■ **Dataset**:
--------------------
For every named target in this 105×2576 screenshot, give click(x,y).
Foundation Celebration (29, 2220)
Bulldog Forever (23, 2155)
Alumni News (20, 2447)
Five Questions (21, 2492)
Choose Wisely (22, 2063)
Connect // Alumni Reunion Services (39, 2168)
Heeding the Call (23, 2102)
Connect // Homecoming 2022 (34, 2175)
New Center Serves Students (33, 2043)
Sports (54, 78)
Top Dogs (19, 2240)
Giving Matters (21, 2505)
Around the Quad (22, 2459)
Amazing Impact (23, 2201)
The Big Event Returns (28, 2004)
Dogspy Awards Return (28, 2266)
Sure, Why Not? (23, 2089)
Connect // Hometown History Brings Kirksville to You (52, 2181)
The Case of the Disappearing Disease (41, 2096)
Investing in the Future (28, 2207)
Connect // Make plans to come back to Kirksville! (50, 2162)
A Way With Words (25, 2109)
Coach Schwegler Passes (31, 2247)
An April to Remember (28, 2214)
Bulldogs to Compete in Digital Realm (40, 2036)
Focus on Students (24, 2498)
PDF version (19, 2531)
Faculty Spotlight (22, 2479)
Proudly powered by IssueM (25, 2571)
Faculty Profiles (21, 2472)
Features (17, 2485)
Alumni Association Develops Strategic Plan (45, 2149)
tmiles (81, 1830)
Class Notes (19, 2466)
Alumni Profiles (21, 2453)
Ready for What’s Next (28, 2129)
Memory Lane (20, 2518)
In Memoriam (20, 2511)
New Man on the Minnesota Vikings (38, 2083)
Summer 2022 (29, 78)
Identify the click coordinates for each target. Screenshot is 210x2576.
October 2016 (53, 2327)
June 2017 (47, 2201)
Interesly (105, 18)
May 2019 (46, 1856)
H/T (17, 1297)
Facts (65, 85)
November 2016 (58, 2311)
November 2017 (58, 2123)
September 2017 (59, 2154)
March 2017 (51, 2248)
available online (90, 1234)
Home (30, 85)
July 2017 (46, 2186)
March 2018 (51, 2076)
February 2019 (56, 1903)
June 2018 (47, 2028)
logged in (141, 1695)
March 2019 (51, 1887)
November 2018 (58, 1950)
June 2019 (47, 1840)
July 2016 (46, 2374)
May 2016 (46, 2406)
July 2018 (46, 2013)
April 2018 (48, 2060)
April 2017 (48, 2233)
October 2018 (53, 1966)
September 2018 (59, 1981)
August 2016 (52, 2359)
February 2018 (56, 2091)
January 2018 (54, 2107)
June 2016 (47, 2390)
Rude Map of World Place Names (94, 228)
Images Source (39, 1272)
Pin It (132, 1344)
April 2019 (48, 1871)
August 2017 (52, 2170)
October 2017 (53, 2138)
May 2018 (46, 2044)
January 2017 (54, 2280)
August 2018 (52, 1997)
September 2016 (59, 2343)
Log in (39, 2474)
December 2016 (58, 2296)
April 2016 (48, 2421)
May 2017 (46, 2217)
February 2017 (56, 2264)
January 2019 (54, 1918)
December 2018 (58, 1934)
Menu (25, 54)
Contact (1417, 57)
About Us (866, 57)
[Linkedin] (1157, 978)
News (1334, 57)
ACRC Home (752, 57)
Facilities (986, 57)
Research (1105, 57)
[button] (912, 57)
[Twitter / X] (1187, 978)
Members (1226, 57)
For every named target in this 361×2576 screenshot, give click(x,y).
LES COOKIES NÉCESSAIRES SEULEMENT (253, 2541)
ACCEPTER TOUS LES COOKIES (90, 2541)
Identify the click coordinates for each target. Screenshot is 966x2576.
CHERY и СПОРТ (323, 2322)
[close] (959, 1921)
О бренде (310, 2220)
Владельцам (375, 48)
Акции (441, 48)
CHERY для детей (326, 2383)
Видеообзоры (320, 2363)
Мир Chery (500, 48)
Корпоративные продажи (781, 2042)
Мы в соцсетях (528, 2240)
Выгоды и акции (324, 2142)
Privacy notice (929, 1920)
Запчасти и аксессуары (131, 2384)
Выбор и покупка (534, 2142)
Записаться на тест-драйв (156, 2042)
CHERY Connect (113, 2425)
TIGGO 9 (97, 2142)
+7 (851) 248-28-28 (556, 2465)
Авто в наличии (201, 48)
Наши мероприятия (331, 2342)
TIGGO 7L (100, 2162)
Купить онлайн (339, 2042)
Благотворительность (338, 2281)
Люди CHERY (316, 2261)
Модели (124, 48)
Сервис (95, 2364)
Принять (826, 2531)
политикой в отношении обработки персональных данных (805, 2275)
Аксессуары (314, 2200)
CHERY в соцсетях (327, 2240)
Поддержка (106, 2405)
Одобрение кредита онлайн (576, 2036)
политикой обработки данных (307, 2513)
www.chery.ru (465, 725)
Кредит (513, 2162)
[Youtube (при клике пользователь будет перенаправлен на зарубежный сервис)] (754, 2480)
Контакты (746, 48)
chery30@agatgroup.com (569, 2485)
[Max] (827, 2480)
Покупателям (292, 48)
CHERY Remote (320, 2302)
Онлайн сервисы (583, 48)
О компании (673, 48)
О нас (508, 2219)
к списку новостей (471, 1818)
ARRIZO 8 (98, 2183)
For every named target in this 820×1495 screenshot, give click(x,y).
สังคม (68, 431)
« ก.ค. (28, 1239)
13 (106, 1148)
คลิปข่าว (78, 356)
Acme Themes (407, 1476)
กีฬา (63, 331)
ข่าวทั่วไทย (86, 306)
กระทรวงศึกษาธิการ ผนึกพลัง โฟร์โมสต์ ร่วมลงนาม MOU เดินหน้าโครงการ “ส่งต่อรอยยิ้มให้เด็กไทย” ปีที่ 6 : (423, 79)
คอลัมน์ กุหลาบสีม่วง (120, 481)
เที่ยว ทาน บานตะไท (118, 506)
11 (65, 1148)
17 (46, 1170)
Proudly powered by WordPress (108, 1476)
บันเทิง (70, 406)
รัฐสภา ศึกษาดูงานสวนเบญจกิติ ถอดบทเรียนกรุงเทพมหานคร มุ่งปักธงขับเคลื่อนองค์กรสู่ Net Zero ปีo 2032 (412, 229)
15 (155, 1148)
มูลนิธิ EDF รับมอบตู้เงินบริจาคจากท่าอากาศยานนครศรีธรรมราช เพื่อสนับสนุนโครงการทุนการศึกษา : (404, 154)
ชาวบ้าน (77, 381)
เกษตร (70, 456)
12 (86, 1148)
--------------------
■ **Work required**:
Give each line of the records above again, unchanged.

■ **Answer section**:
For every named target in this 105×2576 screenshot, give click(x,y).
Foundation Celebration (29, 2220)
Bulldog Forever (23, 2155)
Alumni News (20, 2447)
Five Questions (21, 2492)
Choose Wisely (22, 2063)
Connect // Alumni Reunion Services (39, 2168)
Heeding the Call (23, 2102)
Connect // Homecoming 2022 (34, 2175)
New Center Serves Students (33, 2043)
Sports (54, 78)
Top Dogs (19, 2240)
Giving Matters (21, 2505)
Around the Quad (22, 2459)
Amazing Impact (23, 2201)
The Big Event Returns (28, 2004)
Dogspy Awards Return (28, 2266)
Sure, Why Not? (23, 2089)
Connect // Hometown History Brings Kirksville to You (52, 2181)
The Case of the Disappearing Disease (41, 2096)
Investing in the Future (28, 2207)
Connect // Make plans to come back to Kirksville! (50, 2162)
A Way With Words (25, 2109)
Coach Schwegler Passes (31, 2247)
An April to Remember (28, 2214)
Bulldogs to Compete in Digital Realm (40, 2036)
Focus on Students (24, 2498)
PDF version (19, 2531)
Faculty Spotlight (22, 2479)
Proudly powered by IssueM (25, 2571)
Faculty Profiles (21, 2472)
Features (17, 2485)
Alumni Association Develops Strategic Plan (45, 2149)
tmiles (81, 1830)
Class Notes (19, 2466)
Alumni Profiles (21, 2453)
Ready for What’s Next (28, 2129)
Memory Lane (20, 2518)
In Memoriam (20, 2511)
New Man on the Minnesota Vikings (38, 2083)
Summer 2022 (29, 78)
Identify the click coordinates for each target. Screenshot is 210x2576.
October 2016 (53, 2327)
June 2017 (47, 2201)
Interesly (105, 18)
May 2019 (46, 1856)
H/T (17, 1297)
Facts (65, 85)
November 2016 (58, 2311)
November 2017 (58, 2123)
September 2017 (59, 2154)
March 2017 (51, 2248)
available online (90, 1234)
Home (30, 85)
July 2017 (46, 2186)
March 2018 (51, 2076)
February 2019 (56, 1903)
June 2018 (47, 2028)
logged in (141, 1695)
March 2019 (51, 1887)
November 2018 (58, 1950)
June 2019 (47, 1840)
July 2016 (46, 2374)
May 2016 (46, 2406)
July 2018 (46, 2013)
April 2018 (48, 2060)
April 2017 (48, 2233)
October 2018 (53, 1966)
September 2018 (59, 1981)
August 2016 (52, 2359)
February 2018 (56, 2091)
January 2018 (54, 2107)
June 2016 (47, 2390)
Rude Map of World Place Names (94, 228)
Images Source (39, 1272)
Pin It (132, 1344)
April 2019 (48, 1871)
August 2017 (52, 2170)
October 2017 (53, 2138)
May 2018 (46, 2044)
January 2017 (54, 2280)
August 2018 (52, 1997)
September 2016 (59, 2343)
Log in (39, 2474)
December 2016 (58, 2296)
April 2016 (48, 2421)
May 2017 (46, 2217)
February 2017 (56, 2264)
January 2019 (54, 1918)
December 2018 (58, 1934)
Menu (25, 54)
Contact (1417, 57)
About Us (866, 57)
[Linkedin] (1157, 978)
News (1334, 57)
ACRC Home (752, 57)
Facilities (986, 57)
Research (1105, 57)
[button] (912, 57)
[Twitter / X] (1187, 978)
Members (1226, 57)
For every named target in this 361×2576 screenshot, give click(x,y).
LES COOKIES NÉCESSAIRES SEULEMENT (253, 2541)
ACCEPTER TOUS LES COOKIES (90, 2541)
Identify the click coordinates for each target. Screenshot is 966x2576.
CHERY и СПОРТ (323, 2322)
[close] (959, 1921)
О бренде (310, 2220)
Владельцам (375, 48)
Акции (441, 48)
CHERY для детей (326, 2383)
Видеообзоры (320, 2363)
Мир Chery (500, 48)
Корпоративные продажи (781, 2042)
Мы в соцсетях (528, 2240)
Выгоды и акции (324, 2142)
Privacy notice (929, 1920)
Запчасти и аксессуары (131, 2384)
Выбор и покупка (534, 2142)
Записаться на тест-драйв (156, 2042)
CHERY Connect (113, 2425)
TIGGO 9 (97, 2142)
+7 (851) 248-28-28 (556, 2465)
Авто в наличии (201, 48)
Наши мероприятия (331, 2342)
TIGGO 7L (100, 2162)
Купить онлайн (339, 2042)
Благотворительность (338, 2281)
Люди CHERY (316, 2261)
Модели (124, 48)
Сервис (95, 2364)
Принять (826, 2531)
политикой в отношении обработки персональных данных (805, 2275)
Аксессуары (314, 2200)
CHERY в соцсетях (327, 2240)
Поддержка (106, 2405)
Одобрение кредита онлайн (576, 2036)
политикой обработки данных (307, 2513)
www.chery.ru (465, 725)
Кредит (513, 2162)
[Youtube (при клике пользователь будет перенаправлен на зарубежный сервис)] (754, 2480)
Контакты (746, 48)
chery30@agatgroup.com (569, 2485)
[Max] (827, 2480)
Покупателям (292, 48)
CHERY Remote (320, 2302)
Онлайн сервисы (583, 48)
О компании (673, 48)
О нас (508, 2219)
к списку новостей (471, 1818)
ARRIZO 8 (98, 2183)
For every named target in this 820×1495 screenshot, give click(x,y).
สังคม (68, 431)
« ก.ค. (28, 1239)
13 (106, 1148)
คลิปข่าว (78, 356)
Acme Themes (407, 1476)
กีฬา (63, 331)
ข่าวทั่วไทย (86, 306)
กระทรวงศึกษาธิการ ผนึกพลัง โฟร์โมสต์ ร่วมลงนาม MOU เดินหน้าโครงการ “ส่งต่อรอยยิ้มให้เด็กไทย” ปีที่ 6 : (423, 79)
คอลัมน์ กุหลาบสีม่วง (120, 481)
เที่ยว ทาน บานตะไท (118, 506)
11 (65, 1148)
17 (46, 1170)
Proudly powered by WordPress (108, 1476)
บันเทิง (70, 406)
รัฐสภา ศึกษาดูงานสวนเบญจกิติ ถอดบทเรียนกรุงเทพมหานคร มุ่งปักธงขับเคลื่อนองค์กรสู่ Net Zero ปีo 2032 (412, 229)
15 (155, 1148)
มูลนิธิ EDF รับมอบตู้เงินบริจาคจากท่าอากาศยานนครศรีธรรมราช เพื่อสนับสนุนโครงการทุนการศึกษา : (404, 154)
ชาวบ้าน (77, 381)
เกษตร (70, 456)
12 (86, 1148)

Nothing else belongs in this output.